Exercise directions -> Going line by line through the material below, tally those that contain the word "This" and give the count by itself.

Dataset content ->
===============
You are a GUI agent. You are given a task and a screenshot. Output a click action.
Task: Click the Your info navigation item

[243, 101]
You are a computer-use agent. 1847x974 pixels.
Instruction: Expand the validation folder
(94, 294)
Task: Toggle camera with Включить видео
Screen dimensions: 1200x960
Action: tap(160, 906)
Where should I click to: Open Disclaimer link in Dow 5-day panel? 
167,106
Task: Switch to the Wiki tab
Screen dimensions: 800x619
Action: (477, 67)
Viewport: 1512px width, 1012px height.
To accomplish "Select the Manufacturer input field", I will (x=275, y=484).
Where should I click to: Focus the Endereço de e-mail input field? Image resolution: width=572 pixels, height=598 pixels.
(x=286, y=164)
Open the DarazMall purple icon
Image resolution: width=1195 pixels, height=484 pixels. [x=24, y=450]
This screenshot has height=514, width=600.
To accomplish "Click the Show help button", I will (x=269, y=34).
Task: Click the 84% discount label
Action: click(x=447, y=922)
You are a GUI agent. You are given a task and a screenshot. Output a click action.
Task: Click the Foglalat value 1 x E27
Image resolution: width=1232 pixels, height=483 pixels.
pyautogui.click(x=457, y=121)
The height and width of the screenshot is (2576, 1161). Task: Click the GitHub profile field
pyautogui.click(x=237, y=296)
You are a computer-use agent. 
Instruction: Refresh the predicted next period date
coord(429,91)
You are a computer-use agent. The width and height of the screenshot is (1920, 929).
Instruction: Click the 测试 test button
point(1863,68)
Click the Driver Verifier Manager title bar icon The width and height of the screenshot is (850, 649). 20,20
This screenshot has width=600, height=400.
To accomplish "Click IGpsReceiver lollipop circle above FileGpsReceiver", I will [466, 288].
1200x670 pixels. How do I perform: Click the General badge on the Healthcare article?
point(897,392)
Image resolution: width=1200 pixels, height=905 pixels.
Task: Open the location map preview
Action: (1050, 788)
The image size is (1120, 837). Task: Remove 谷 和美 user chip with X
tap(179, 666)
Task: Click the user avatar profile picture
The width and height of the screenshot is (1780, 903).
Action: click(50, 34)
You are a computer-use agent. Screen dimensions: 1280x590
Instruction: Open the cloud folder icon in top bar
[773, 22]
===============
Exercise response -> 2